- Input
=== Begin Enclosure ===

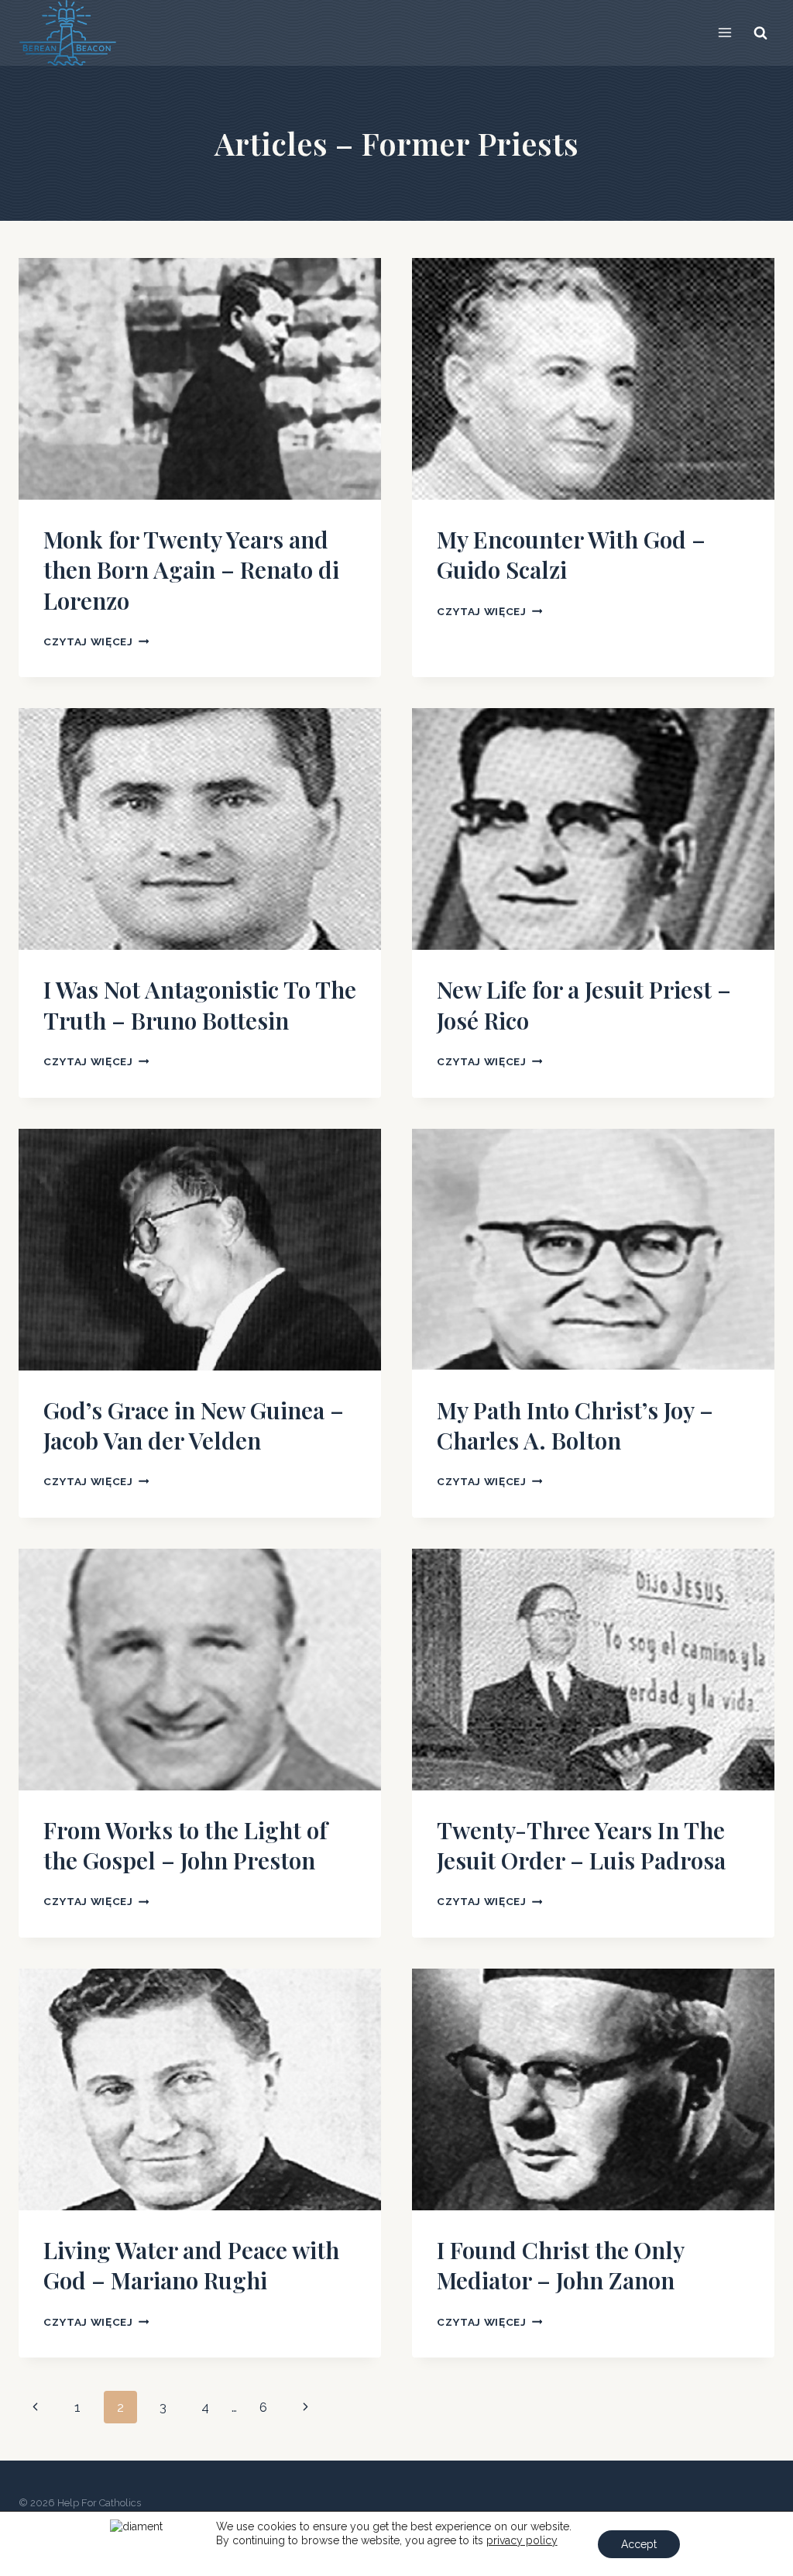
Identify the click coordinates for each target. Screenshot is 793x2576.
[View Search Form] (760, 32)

=== End Enclosure ===
=== Begin Enclosure ===

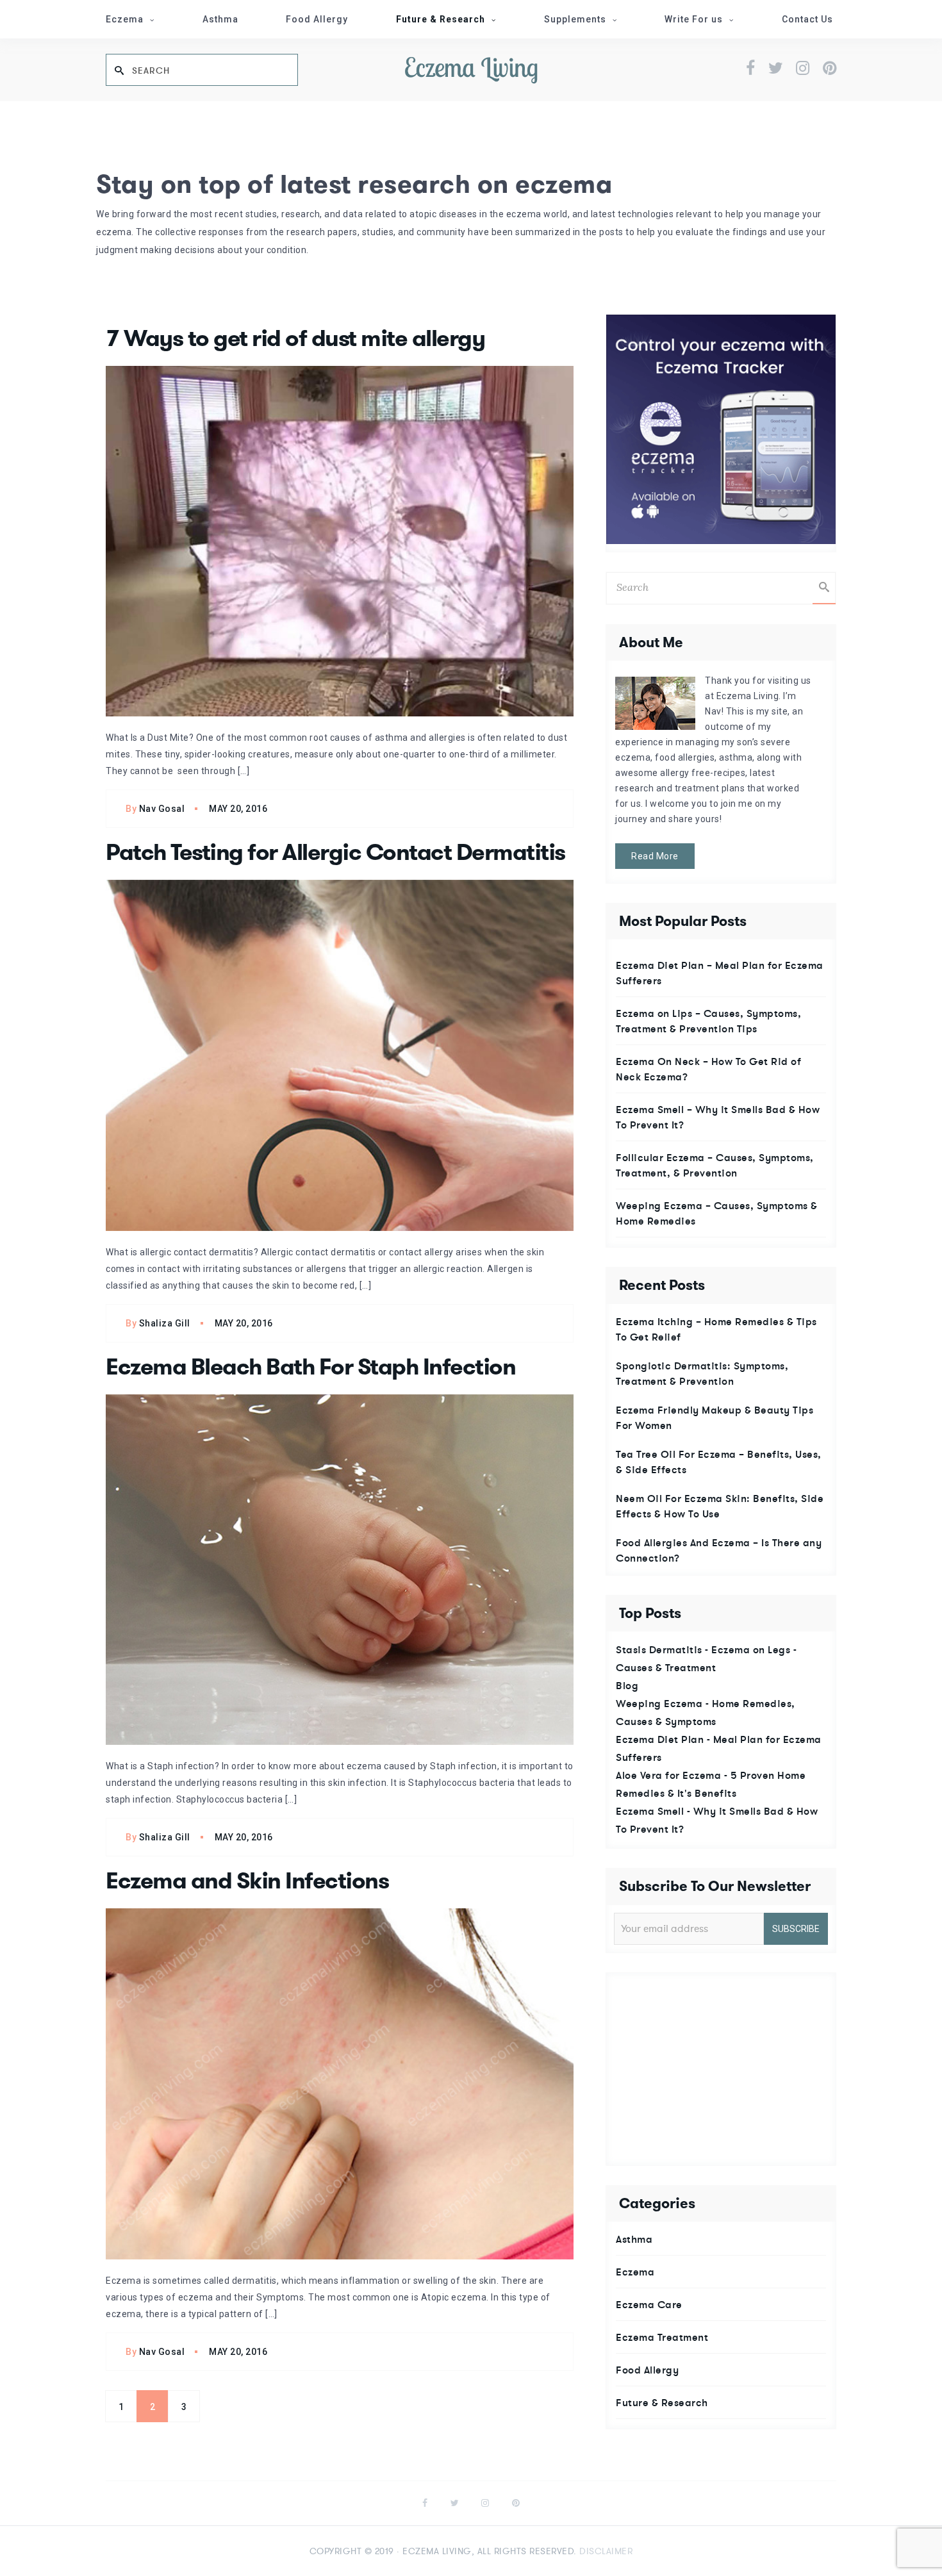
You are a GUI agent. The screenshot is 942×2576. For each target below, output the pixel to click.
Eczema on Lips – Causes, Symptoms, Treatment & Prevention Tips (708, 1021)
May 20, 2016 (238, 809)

=== End Enclosure ===

- Task objective
Copy the entries above exactly, but only from the line holding "Identify the click" through the line holding "[View Search Form] (760, 32)", both included.

- Solution
Identify the click coordinates for each target. Screenshot is 793x2576.
[View Search Form] (760, 32)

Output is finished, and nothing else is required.